Lorsque l’ATC donne l’autorisation d’atterrir à 10:57:07, le PF a mentionné à deux reprises qu’il n’y avait pas de puissance en provenance des moteurs. A 10:57:11, les manettes de puissance ont été avancées d’abord à 62 degrés, puis à la position de puissance maximale. Cela a été suivi d’un “clic” sonore à 10:57:16. Une seconde après, l’avion était à l’amorce de son dernier virage à 368 pieds AGL, le régime de la turbine haute pression (Nh) des deux moteurs est passé de 73% à 77%.

Le rapport préliminaire souligne que le PF a remis les commandes de l’avion au PM à 10:57:18 ; deux secondes plus tard, le pilote instructeur alors aux commandes répète à nouveau qu’il n’y a pas de puissance dans les moteurs. À 10:57:24, alors que l’avion se trouvait à 311 pieds AGL, le vibreur de manche s’est déclenché, avertissant l’équipage que l’angle d’attaque (AOA) de l’avion avait augmenté jusqu’au seuil du vibreur.

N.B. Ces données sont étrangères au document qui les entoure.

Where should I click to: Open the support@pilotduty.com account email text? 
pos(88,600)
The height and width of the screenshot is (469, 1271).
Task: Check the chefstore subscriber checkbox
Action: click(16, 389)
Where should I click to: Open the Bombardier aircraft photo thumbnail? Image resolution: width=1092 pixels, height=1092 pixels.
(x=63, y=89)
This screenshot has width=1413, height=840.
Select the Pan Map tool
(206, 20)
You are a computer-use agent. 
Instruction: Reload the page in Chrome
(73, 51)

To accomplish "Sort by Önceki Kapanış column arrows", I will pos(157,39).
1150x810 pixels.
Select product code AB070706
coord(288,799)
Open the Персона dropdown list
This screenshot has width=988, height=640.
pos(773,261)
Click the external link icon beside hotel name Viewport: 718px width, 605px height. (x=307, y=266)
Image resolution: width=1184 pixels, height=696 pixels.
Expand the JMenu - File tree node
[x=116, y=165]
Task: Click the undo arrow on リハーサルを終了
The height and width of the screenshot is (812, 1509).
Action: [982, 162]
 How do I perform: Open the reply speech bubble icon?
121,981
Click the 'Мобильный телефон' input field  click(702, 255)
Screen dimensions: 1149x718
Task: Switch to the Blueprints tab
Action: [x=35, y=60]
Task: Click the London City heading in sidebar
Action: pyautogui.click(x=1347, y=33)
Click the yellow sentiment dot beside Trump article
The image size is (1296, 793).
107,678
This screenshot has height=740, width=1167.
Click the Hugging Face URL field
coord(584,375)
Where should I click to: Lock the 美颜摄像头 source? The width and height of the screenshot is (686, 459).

A 10:57:26, une deuxième séquence d’avertissement de vibreur de manche s’est déclenchée, lorsque l’avion s’est brusquement incliné vers la gauche. Par la suite, l’alerte d’altitude radio aux 200 pieds a retenti, et les clics et le vibreur de manche ont cessé. À 10:57:32, un bruit d’impact a été entendu dans le CVR. Les deux boîtes noires ont arrêté l’enregistrement à 10:57:33 et 10:57:35 respectivement.

L’enquête va se poursuivre pour tenter d’expliquer la mise en drapeau des hélices, mais ce rapport préliminaire semble bien impliquer une erreur humaine et non une panne mécanique ou électronique. Le BEA français, l’avionneur ATR, et le motoriste Pratt & Whitney participent à l’enquête.

Aucun des 68 passagers et 4 membres d’équipage n’a survécu : 53 Népalais, cinq Indiens, quatre Russes, deux Sud-Coréens et un Français, un Irlandais, un Australien et un Argentin (y compris six enfants) se trouvaient à bord, les deux pilotes et deux membres du personnel de cabine étant tous népalais.